[EXERCISE DESCRIPTION]
All of the entries should be restated word for word, but without their pictures.

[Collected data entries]
+---+
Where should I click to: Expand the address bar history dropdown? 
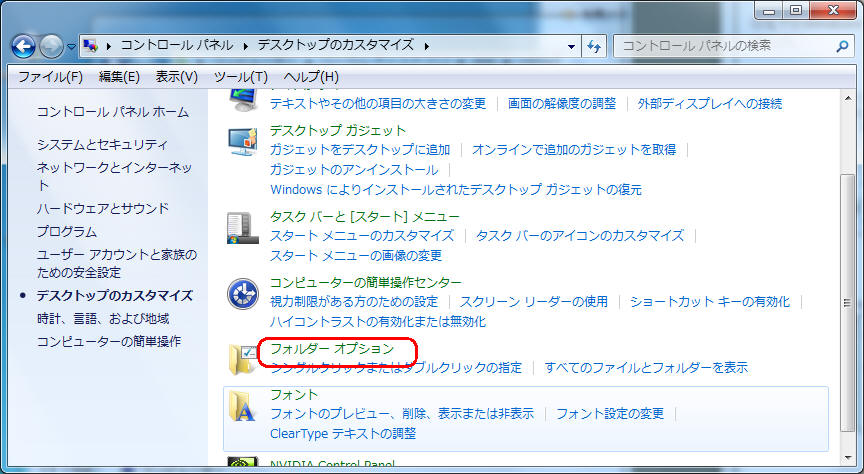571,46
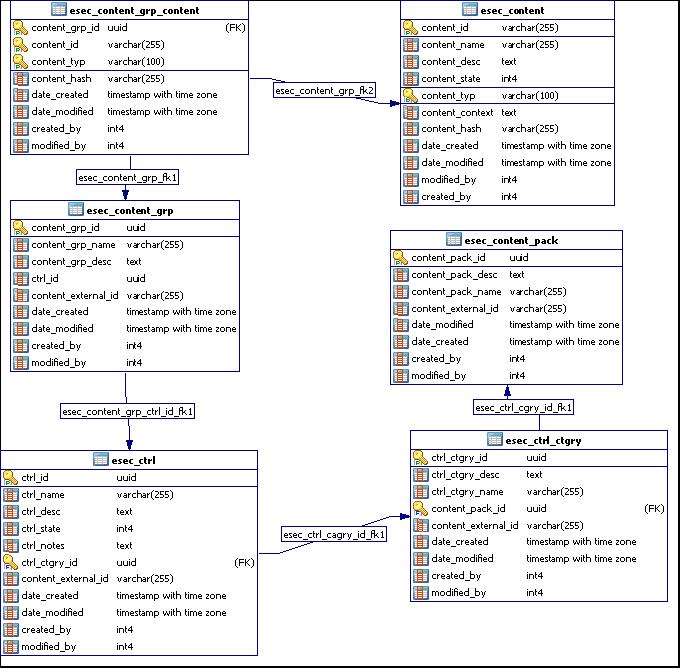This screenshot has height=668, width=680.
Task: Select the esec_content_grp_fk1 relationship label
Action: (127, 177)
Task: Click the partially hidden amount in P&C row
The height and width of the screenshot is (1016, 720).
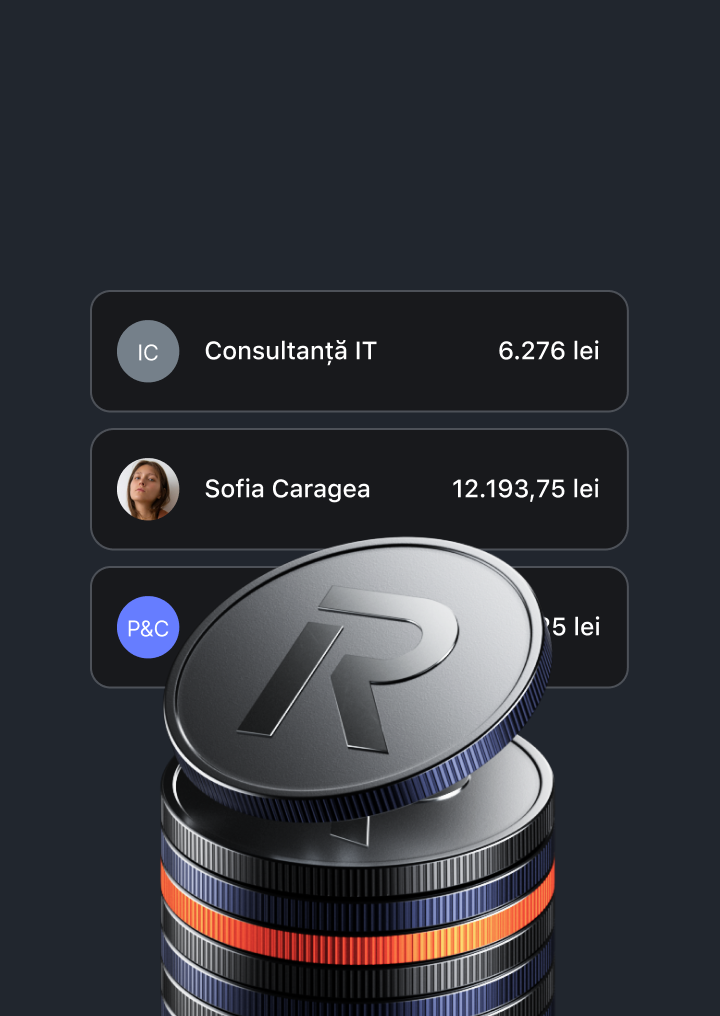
+---+
[FINISHED EXERCISE]
Where should I click to: Expand the address bar history dropdown? 
571,46
This screenshot has height=668, width=680.
Task: Select the esec_content_grp_fk1 relationship label
Action: (127, 177)
Task: Click the partially hidden amount in P&C row
The height and width of the screenshot is (1016, 720).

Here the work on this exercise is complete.